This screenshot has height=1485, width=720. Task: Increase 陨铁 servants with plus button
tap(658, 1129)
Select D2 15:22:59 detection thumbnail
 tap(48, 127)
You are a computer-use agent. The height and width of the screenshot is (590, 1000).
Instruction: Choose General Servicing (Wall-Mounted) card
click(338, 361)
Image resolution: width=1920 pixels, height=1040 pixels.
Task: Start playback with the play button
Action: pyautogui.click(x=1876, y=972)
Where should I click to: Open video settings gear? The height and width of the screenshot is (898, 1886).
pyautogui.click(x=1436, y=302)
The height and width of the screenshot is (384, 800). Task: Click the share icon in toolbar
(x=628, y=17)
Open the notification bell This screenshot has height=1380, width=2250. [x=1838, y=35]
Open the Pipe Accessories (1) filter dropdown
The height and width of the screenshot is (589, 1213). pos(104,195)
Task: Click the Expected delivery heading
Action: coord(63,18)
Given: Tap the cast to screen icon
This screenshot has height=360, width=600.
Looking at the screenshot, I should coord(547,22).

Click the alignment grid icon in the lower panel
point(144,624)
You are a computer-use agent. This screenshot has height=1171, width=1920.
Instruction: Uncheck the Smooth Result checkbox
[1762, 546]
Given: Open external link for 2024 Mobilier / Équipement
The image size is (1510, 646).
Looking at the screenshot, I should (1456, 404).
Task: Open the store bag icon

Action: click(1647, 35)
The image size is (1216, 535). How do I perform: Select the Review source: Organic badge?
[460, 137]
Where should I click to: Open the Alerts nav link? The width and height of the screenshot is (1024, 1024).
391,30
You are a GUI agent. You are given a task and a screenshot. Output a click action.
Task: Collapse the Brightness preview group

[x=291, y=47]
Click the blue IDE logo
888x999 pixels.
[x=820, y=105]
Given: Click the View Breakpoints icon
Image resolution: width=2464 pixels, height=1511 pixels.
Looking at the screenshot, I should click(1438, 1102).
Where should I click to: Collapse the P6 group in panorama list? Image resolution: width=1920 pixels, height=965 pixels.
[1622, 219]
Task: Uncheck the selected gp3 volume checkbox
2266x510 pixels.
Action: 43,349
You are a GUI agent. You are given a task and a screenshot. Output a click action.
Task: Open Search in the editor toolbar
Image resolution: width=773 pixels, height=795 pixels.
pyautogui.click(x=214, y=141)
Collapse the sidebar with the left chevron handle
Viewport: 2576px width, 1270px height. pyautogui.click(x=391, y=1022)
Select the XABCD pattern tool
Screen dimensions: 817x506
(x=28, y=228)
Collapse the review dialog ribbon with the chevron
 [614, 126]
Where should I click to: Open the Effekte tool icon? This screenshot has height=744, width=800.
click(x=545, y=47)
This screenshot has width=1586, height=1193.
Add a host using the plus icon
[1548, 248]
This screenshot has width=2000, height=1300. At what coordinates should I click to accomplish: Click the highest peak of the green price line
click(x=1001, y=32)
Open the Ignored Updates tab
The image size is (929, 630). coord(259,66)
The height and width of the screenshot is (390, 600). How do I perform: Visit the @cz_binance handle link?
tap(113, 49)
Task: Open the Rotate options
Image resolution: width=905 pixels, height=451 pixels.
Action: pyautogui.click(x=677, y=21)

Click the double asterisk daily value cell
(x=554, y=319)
--
**Stated goal:**
Retype all of the records above line for line, without changing anything.

**Reply to the exercise:**
This screenshot has height=1485, width=720. Task: Increase 陨铁 servants with plus button
tap(658, 1129)
Select D2 15:22:59 detection thumbnail
 tap(48, 127)
You are a computer-use agent. The height and width of the screenshot is (590, 1000).
Instruction: Choose General Servicing (Wall-Mounted) card
click(338, 361)
Image resolution: width=1920 pixels, height=1040 pixels.
Task: Start playback with the play button
Action: pyautogui.click(x=1876, y=972)
Where should I click to: Open video settings gear? The height and width of the screenshot is (898, 1886).
pyautogui.click(x=1436, y=302)
The height and width of the screenshot is (384, 800). Task: Click the share icon in toolbar
(x=628, y=17)
Open the notification bell This screenshot has height=1380, width=2250. [x=1838, y=35]
Open the Pipe Accessories (1) filter dropdown
The height and width of the screenshot is (589, 1213). pos(104,195)
Task: Click the Expected delivery heading
Action: coord(63,18)
Given: Tap the cast to screen icon
This screenshot has height=360, width=600.
Looking at the screenshot, I should coord(547,22).

Click the alignment grid icon in the lower panel
point(144,624)
You are a computer-use agent. This screenshot has height=1171, width=1920.
Instruction: Uncheck the Smooth Result checkbox
[1762, 546]
Given: Open external link for 2024 Mobilier / Équipement
The image size is (1510, 646).
Looking at the screenshot, I should (1456, 404).
Task: Open the store bag icon

Action: click(1647, 35)
The image size is (1216, 535). How do I perform: Select the Review source: Organic badge?
[460, 137]
Where should I click to: Open the Alerts nav link? The width and height of the screenshot is (1024, 1024).
391,30
You are a GUI agent. You are given a task and a screenshot. Output a click action.
Task: Collapse the Brightness preview group

[x=291, y=47]
Click the blue IDE logo
888x999 pixels.
[x=820, y=105]
Given: Click the View Breakpoints icon
Image resolution: width=2464 pixels, height=1511 pixels.
Looking at the screenshot, I should click(1438, 1102).
Where should I click to: Collapse the P6 group in panorama list? Image resolution: width=1920 pixels, height=965 pixels.
[1622, 219]
Task: Uncheck the selected gp3 volume checkbox
2266x510 pixels.
Action: 43,349
You are a GUI agent. You are given a task and a screenshot. Output a click action.
Task: Open Search in the editor toolbar
Image resolution: width=773 pixels, height=795 pixels.
pyautogui.click(x=214, y=141)
Collapse the sidebar with the left chevron handle
Viewport: 2576px width, 1270px height. pyautogui.click(x=391, y=1022)
Select the XABCD pattern tool
Screen dimensions: 817x506
(x=28, y=228)
Collapse the review dialog ribbon with the chevron
 [614, 126]
Where should I click to: Open the Effekte tool icon? This screenshot has height=744, width=800.
click(x=545, y=47)
This screenshot has width=1586, height=1193.
Add a host using the plus icon
[1548, 248]
This screenshot has width=2000, height=1300. At what coordinates should I click to accomplish: Click the highest peak of the green price line
click(x=1001, y=32)
Open the Ignored Updates tab
The image size is (929, 630). coord(259,66)
The height and width of the screenshot is (390, 600). How do I perform: Visit the @cz_binance handle link?
tap(113, 49)
Task: Open the Rotate options
Image resolution: width=905 pixels, height=451 pixels.
Action: pyautogui.click(x=677, y=21)

Click the double asterisk daily value cell
(x=554, y=319)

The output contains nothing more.